● EXERCISE DETAILS
Find "Task: Enable headphone" and "967x628 pixels." in the records below. Copy the lines holding them and every line between, exactly, and no others.

● TASK INPUTS
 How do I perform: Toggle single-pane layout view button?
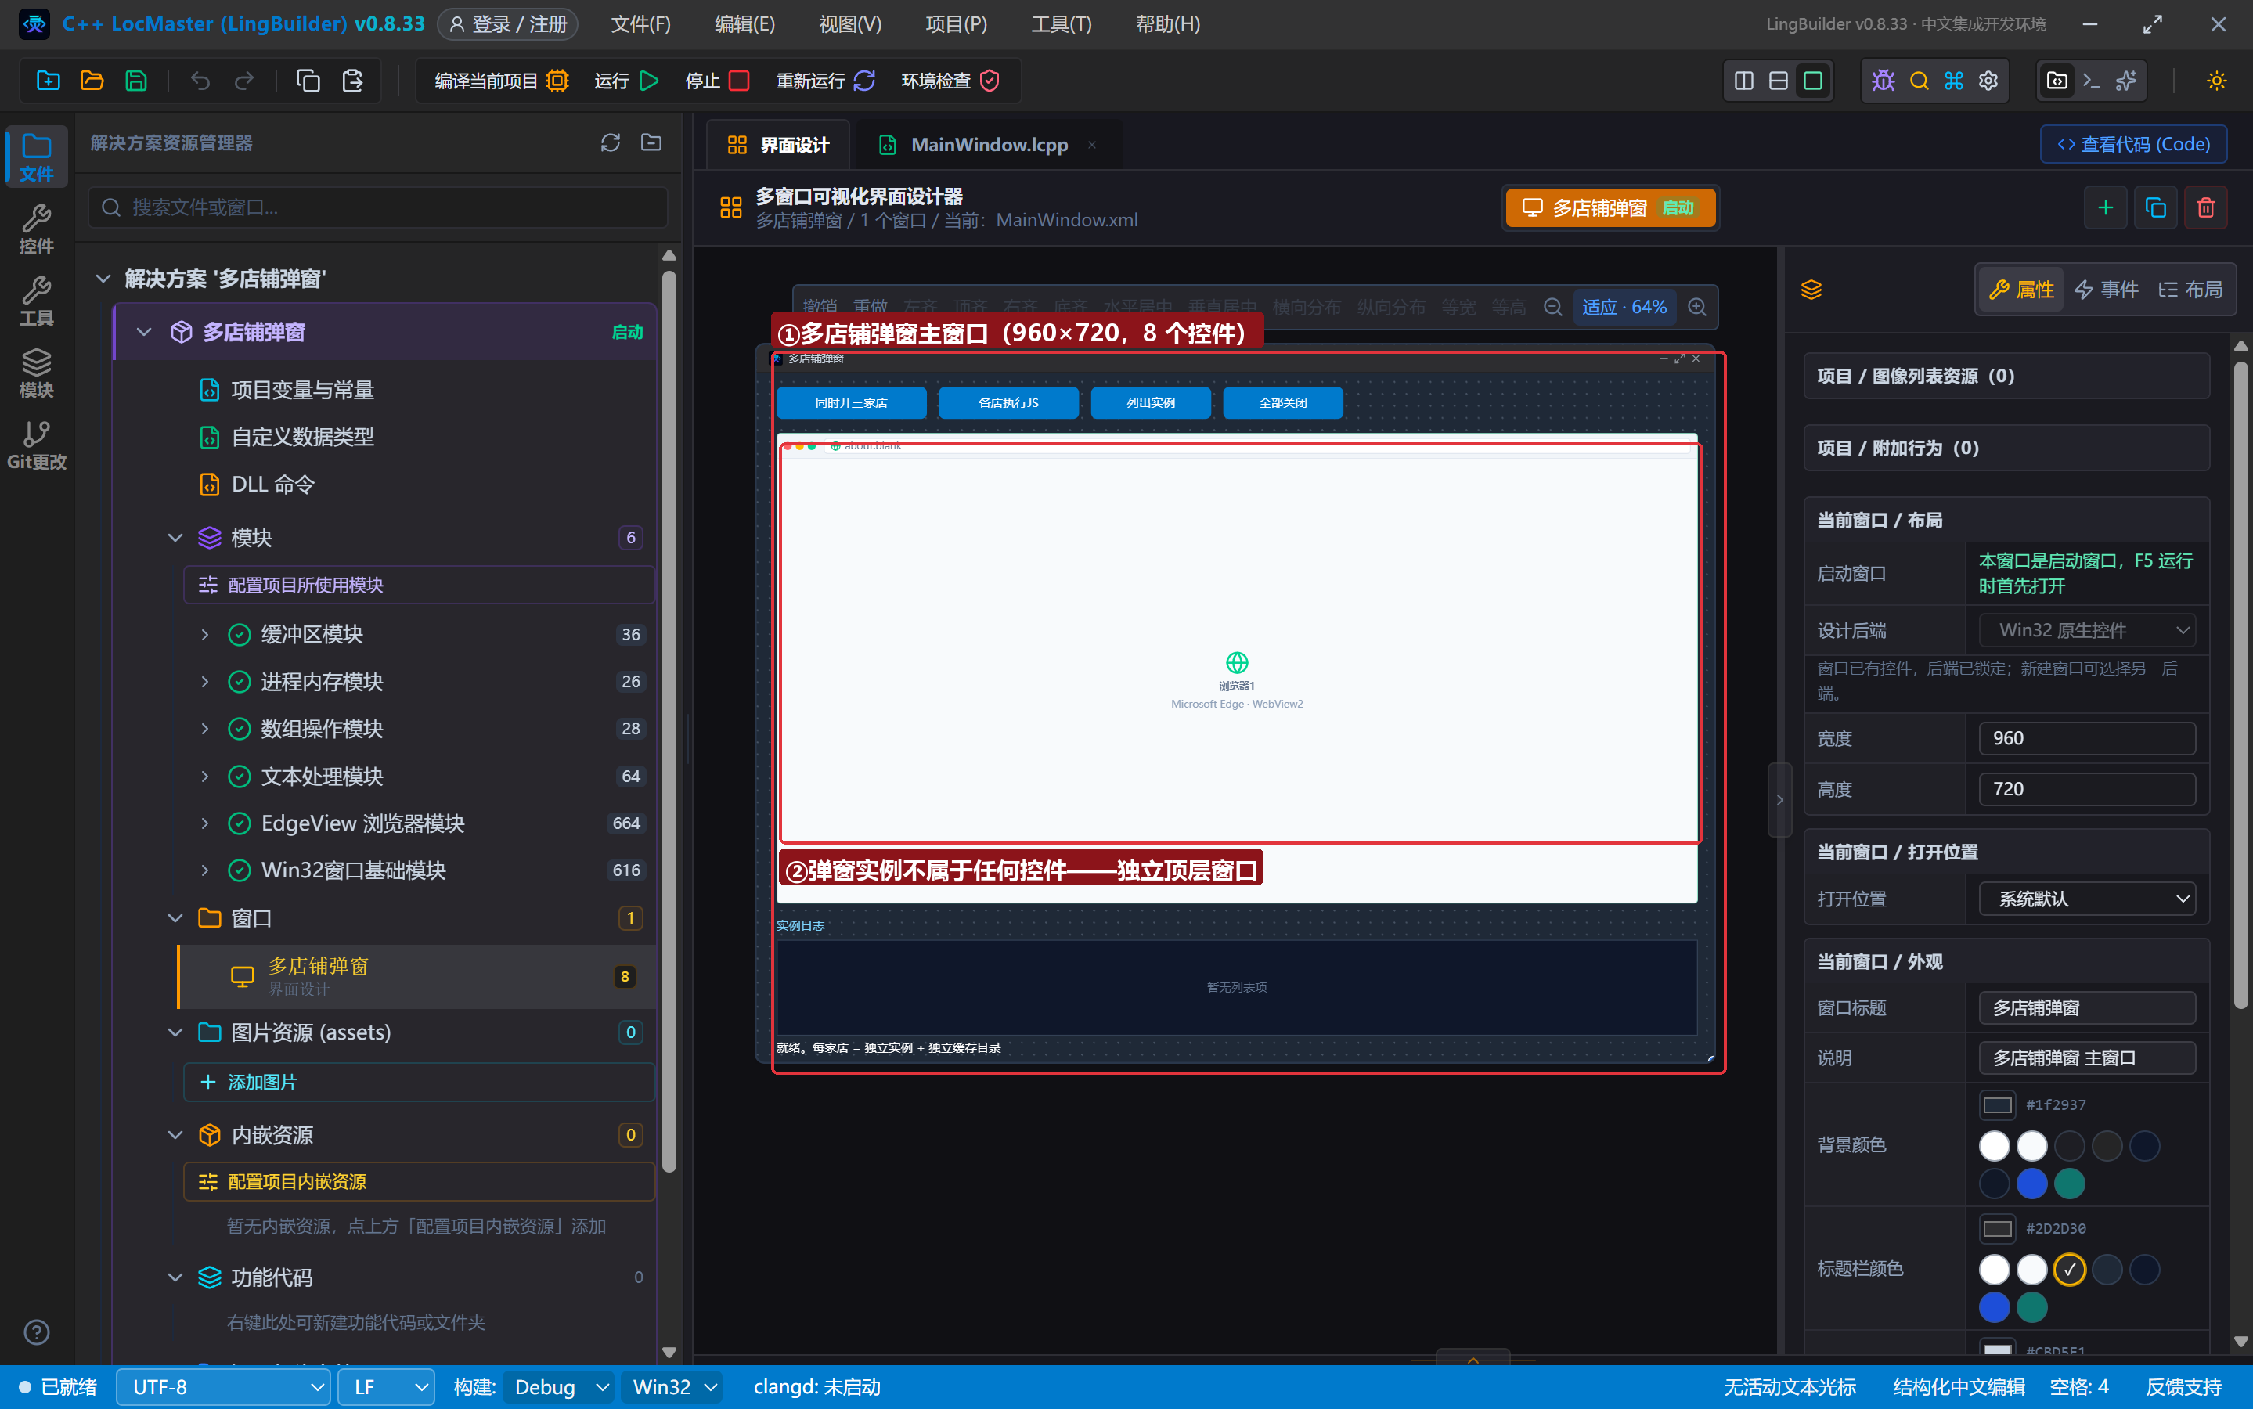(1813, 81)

* * *

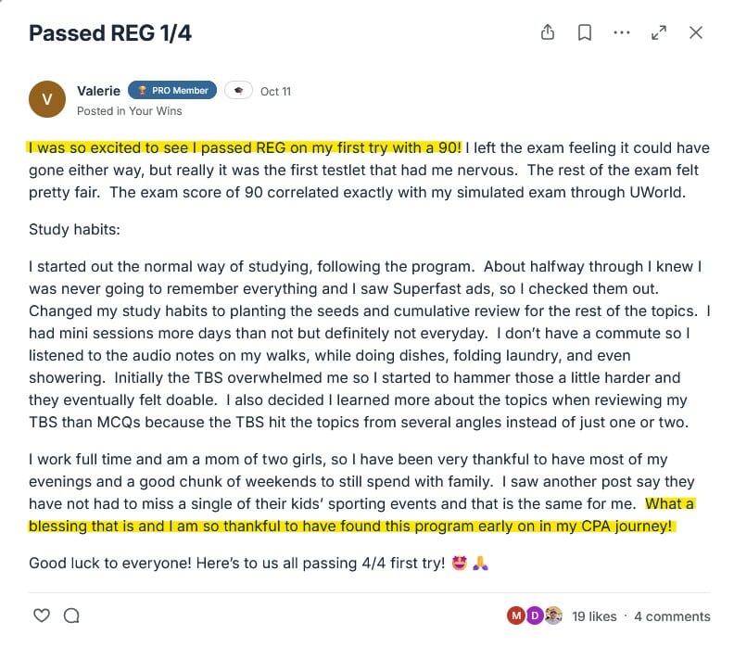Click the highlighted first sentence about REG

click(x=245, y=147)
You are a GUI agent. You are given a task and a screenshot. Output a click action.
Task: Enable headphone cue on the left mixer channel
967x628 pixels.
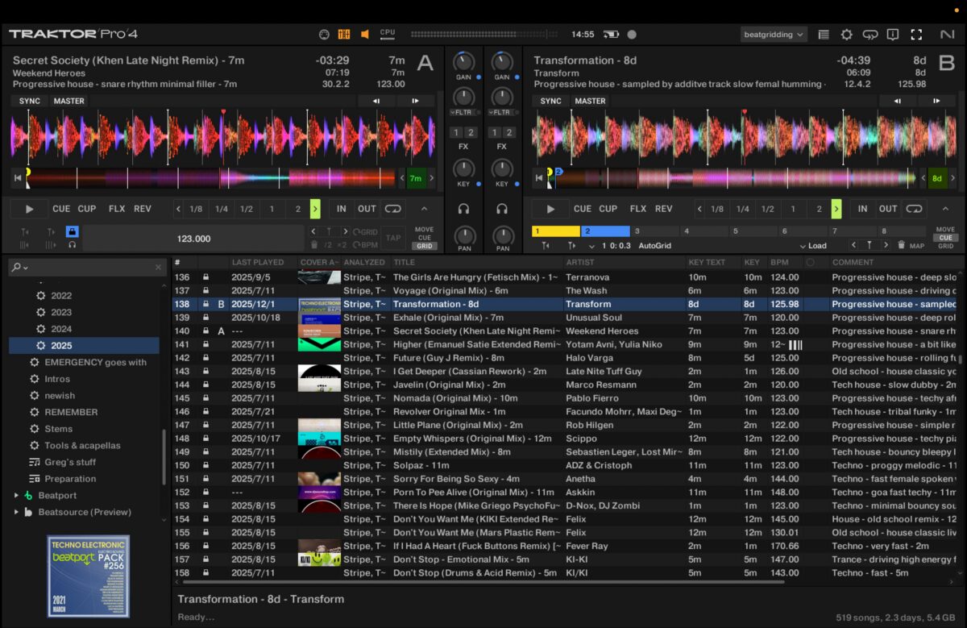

● EXPECTED OUTPUT
Task: Enable headphone cue on the left mixer channel
967x628 pixels.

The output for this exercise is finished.